WHAT YOU WILL DO | Please repeat the records word for word and skip the pictures.

*** Opening of RECORDS FOR THIS EXERCISE ***

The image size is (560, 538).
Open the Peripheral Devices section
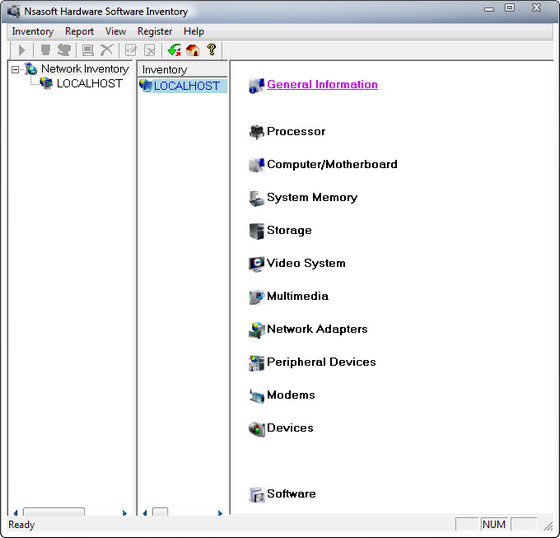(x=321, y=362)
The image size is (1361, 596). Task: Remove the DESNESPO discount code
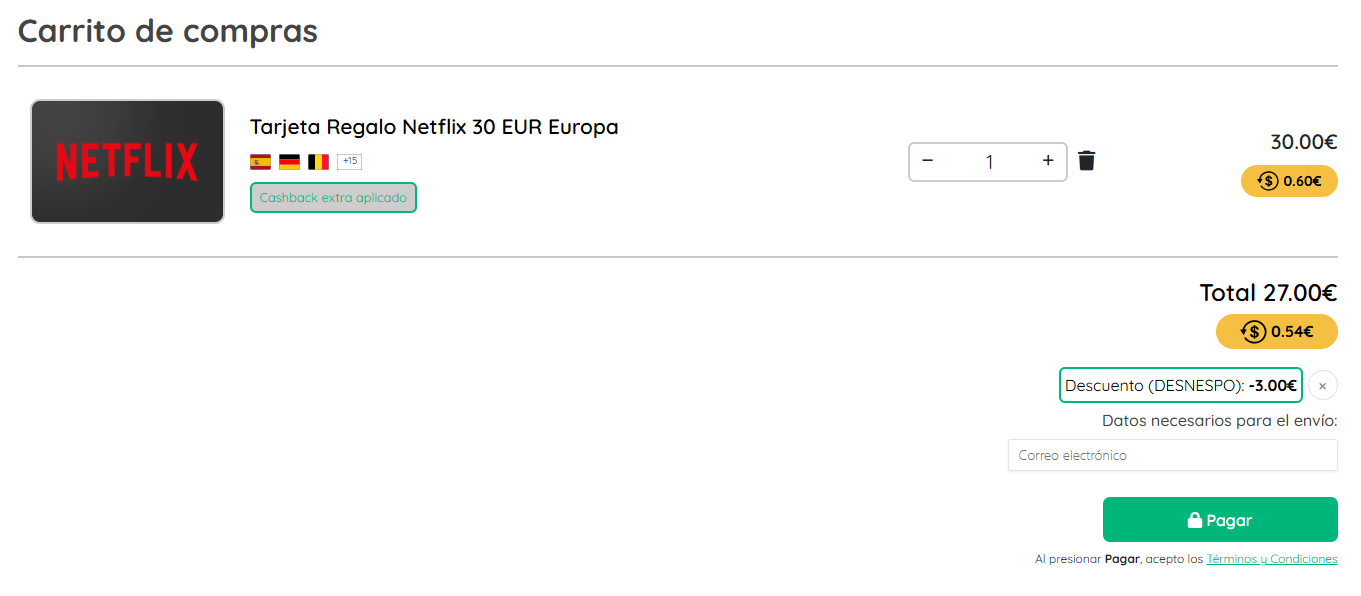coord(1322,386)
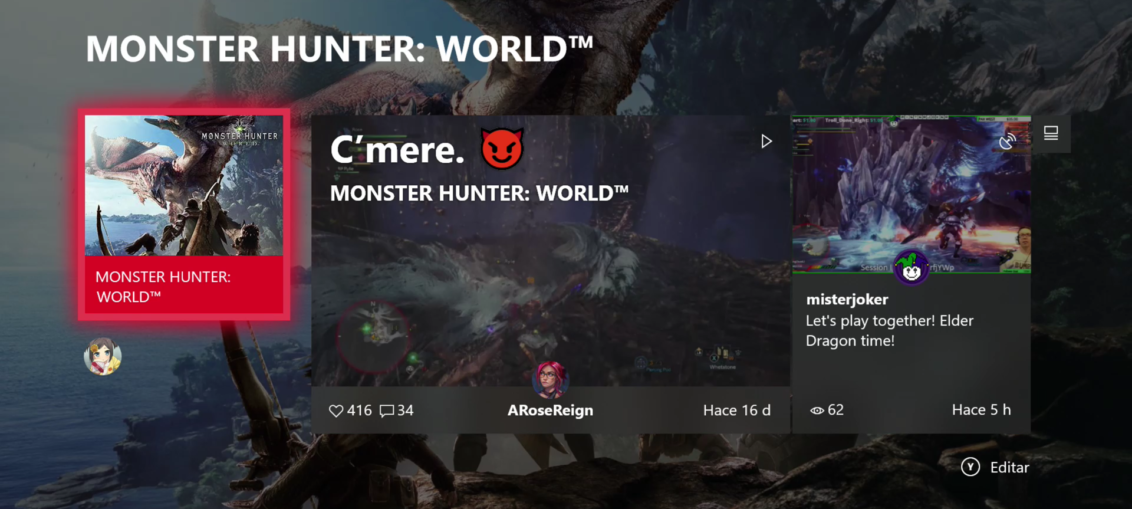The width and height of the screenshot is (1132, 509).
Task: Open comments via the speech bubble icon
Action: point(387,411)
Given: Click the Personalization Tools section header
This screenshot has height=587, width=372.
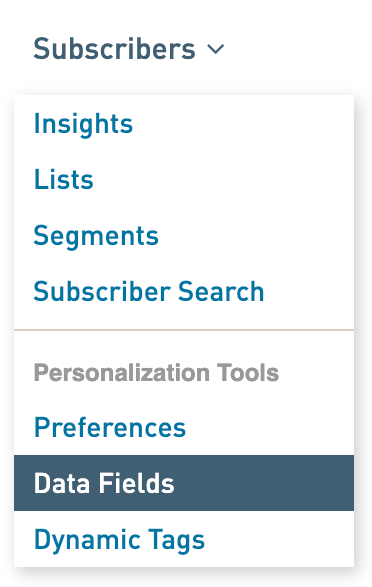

*** Close of RECORDS FOR THIS EXERCISE ***

ANSWER TO THIS PROBLEM |
The image size is (560, 538).
Open the Peripheral Devices section
(x=321, y=362)
The image size is (1361, 596). Task: Remove the DESNESPO discount code
coord(1322,386)
The width and height of the screenshot is (1132, 509).
Task: Open comments via the speech bubble icon
Action: point(387,411)
Given: Click the Personalization Tools section header
This screenshot has height=587, width=372.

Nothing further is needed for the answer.